What's left to doo on NTS.
Eric S. Raymond
esr at thyrsus.com
Sun Mar 3 11:18:02 UTC 2019
Hal Murray <hmurray at megapathdsl.net>:
>
> esr at thyrsus.com said:
> >> My big concern is that nobody else seems to be testing it. There may be
> >> dragons that I haven't poked.
> > Understood. Unfortunately I myself can't be much help here - my outside view
> > of NTP is still weak, I have only limited ability to recognize what normal
> > operation should look like or spot deviations from it. Gary or Achim or Matt
> > would be better for that end of things.
>
> I'm not worried about subtle problems.(*) I'm interested in the big picture.
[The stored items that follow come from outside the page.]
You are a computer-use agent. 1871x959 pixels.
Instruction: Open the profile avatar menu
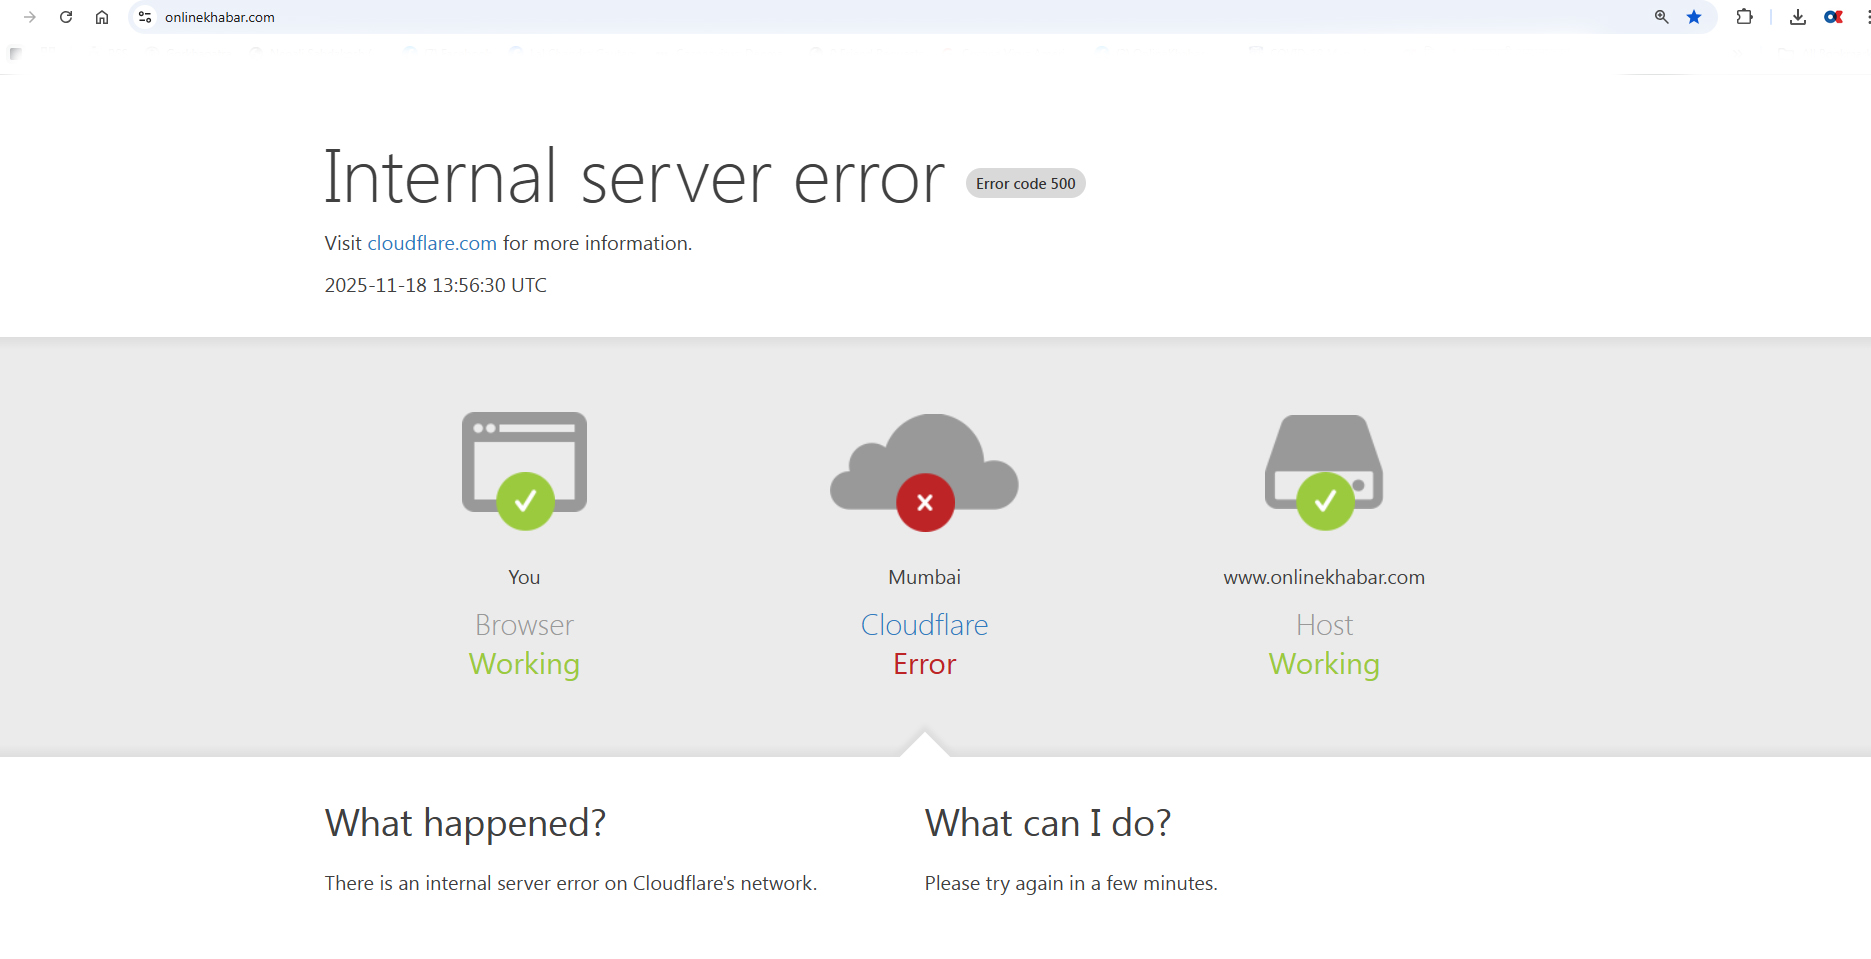1833,17
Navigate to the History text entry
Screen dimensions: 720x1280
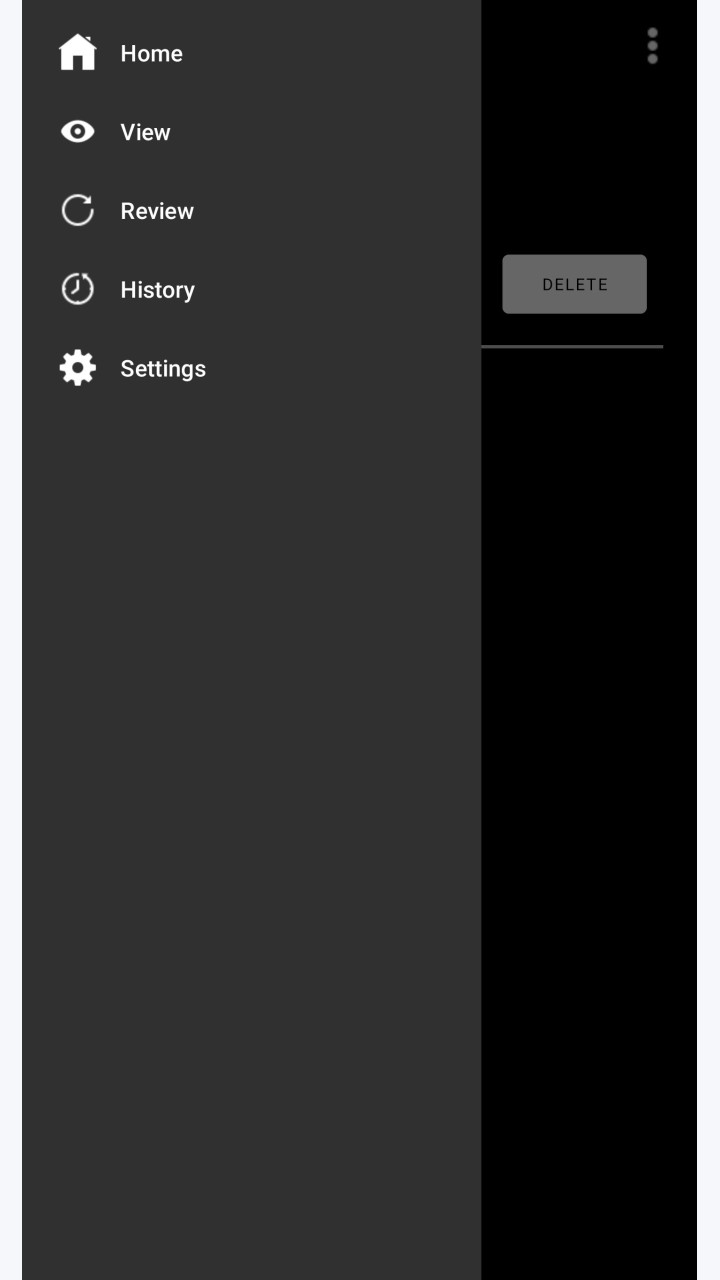point(157,290)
> Is there too much crap in the log file? Does the reach column in ntpq -p look
> reasonable? ...
Ah, well, that I can handle.
I'm past due to refresh the test farm software, anyway.
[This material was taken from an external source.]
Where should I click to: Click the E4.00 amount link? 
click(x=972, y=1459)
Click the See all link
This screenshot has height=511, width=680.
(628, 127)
> The other half of the big picture is setting up certificates.
Yeah, that's the part I'm not looking forward to documenting.
> *) There is actually one interesting point that authentication makes more
> interesting. On receive, we get a time stamp when the packet arrives. We can
> take all day to inspect the packet and run authentication code. On transmit,
> we grab the time and put it in the packet. All the delays between then and
> when the packet hits the wire are contributing to a misleading time stamp.
> Authentication code is on that path. The same thing happens on both client
> and server. If they are similar CPUs, the offsets should cancel. If not, ...
> I think we can measure this by comparing IPv4 and IPv6 with NTS on one.
Let me take a different tack: can we move the aut computation off path?